▶ **RECORDS TO USE**
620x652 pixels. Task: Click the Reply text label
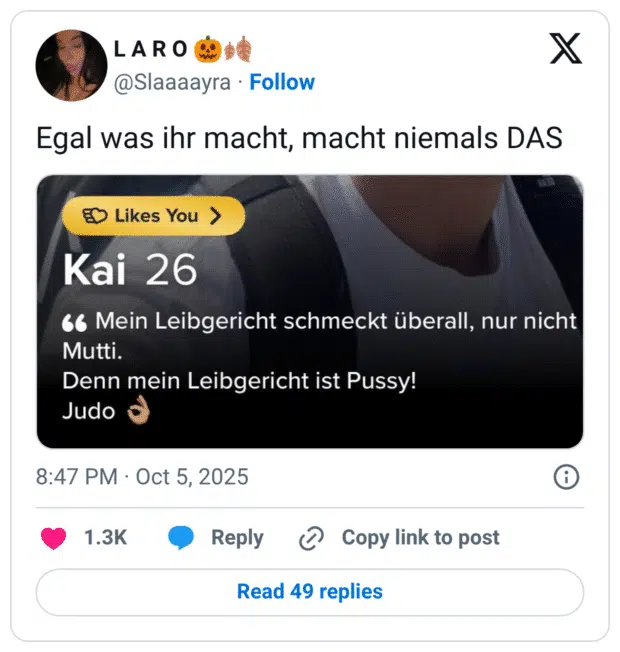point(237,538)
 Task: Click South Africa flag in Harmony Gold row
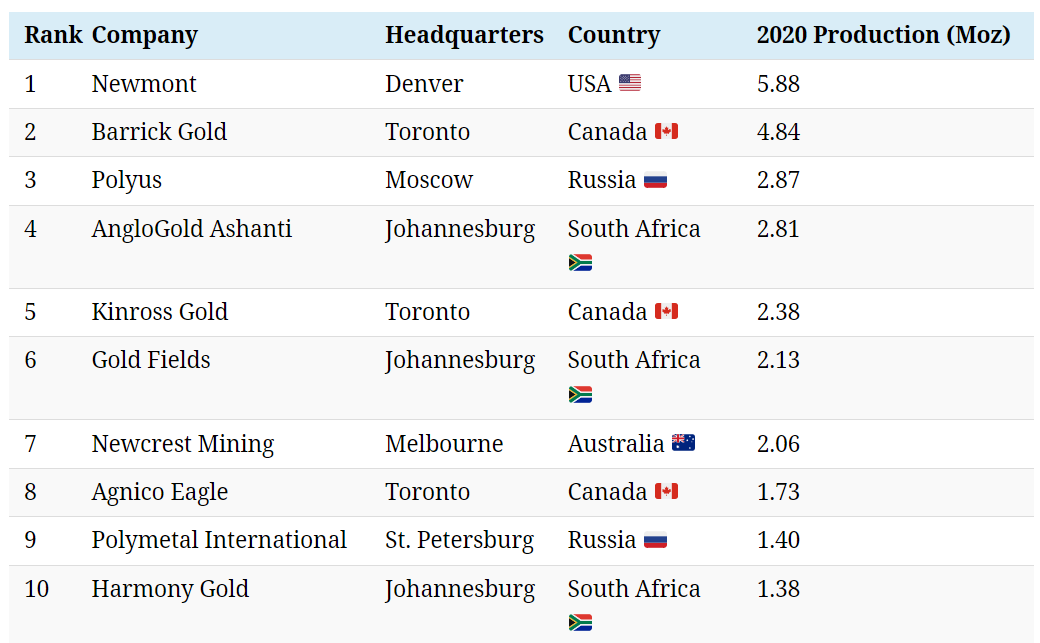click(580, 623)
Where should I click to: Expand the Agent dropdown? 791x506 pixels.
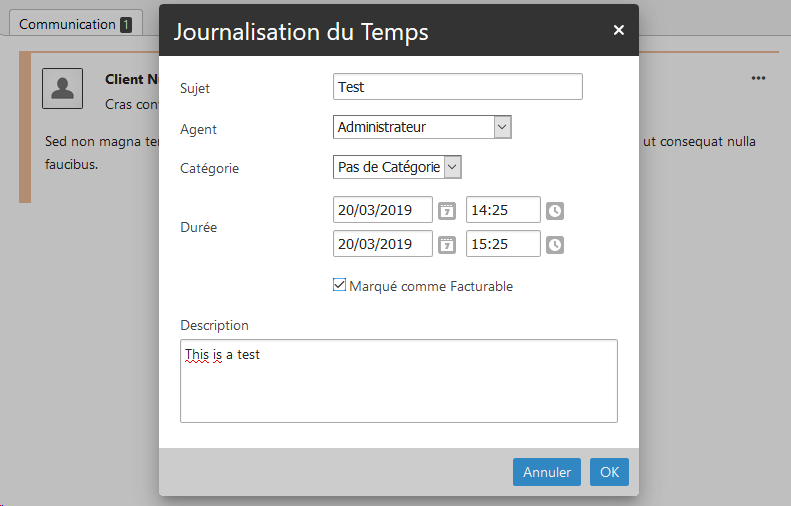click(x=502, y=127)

▶ **HOW TO COMPLETE THIS TASK**
Your task is to transcribe, exactly and without additions, every line from the one that contains "Task: Click South" to the end of the entries above, both included. Omit all pictures.

▶ **WRITTEN RESPONSE**
 Task: Click South Africa flag in Harmony Gold row
click(580, 623)
Where should I click to: Expand the Agent dropdown? 791x506 pixels.
click(x=502, y=127)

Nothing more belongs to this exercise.